A frase, que em sua versão original é “Quando eu ouço cultura… eu tiro a trava de segurança da minha [pistola] Browning!” (“Wenn ich Kultur höre ... entsichere ich meine Browning!”), e sua posterior fama com a autoria deturpada, nos dá o que pensar; bem como a peça de Johst. Enquanto a peça faz parte da criação da ideologia de um “passado heroico” nazista, a frase se torna famosa por expressar de forma sintética e precisa um aspecto fundamental da ideologia nazifascista em sua relação com a cultura e a arte. Não à toa, pelos seus bons serviços prestados ao regime nazista, Johst foi recompensado em 1935 com os cargos de presidente da Câmara de Escritores do Reich (Reichsschrifttumskammer) e da Academia Alemã de Poesia (Deutsche Akademie für Dichtung), dois cargos de grande importância, e em 1944 foi declarado um dos mais importantes artistas do Reich na lista de Gottbegnadeten, um documento de 36 páginas escrito por Goebbels e Hitler para exaltar os “exemplares” artistas do regime nazista, que lhe conferiu também nessa ocasião o título de “Senador da Cultura do Reich” (Reichskultursenator).

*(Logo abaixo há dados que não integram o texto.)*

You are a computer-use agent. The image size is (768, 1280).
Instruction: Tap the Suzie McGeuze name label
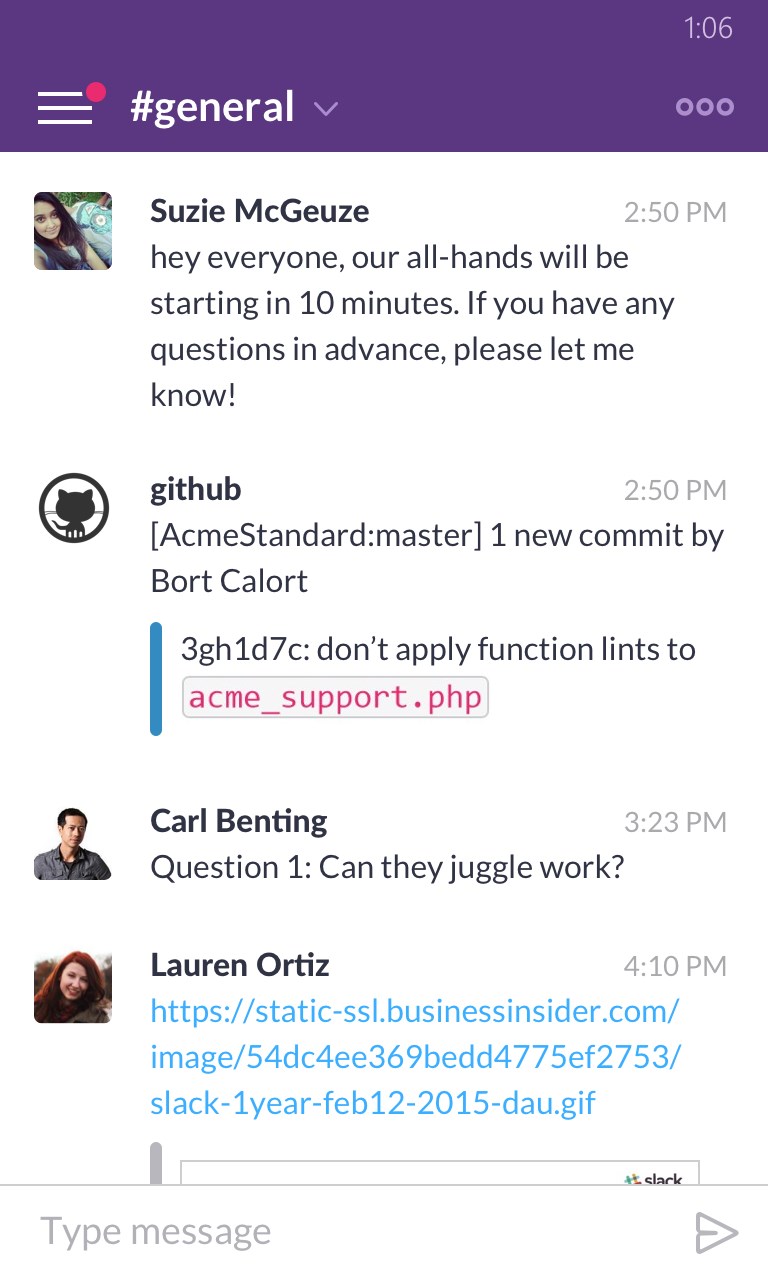click(259, 211)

O aparente paradoxo entre as duas formas dos nazistas lidarem com a cultura deve ser explicado: afinal, eles sacam suas armas ou dão prêmios aos artistas e representantes da cultura? Ora, depende de que cultura estamos falando, e essa reflexão é fundamental para entendermos que a arte – às vezes independentemente até mesmo da vontade de seus autores – toma partido.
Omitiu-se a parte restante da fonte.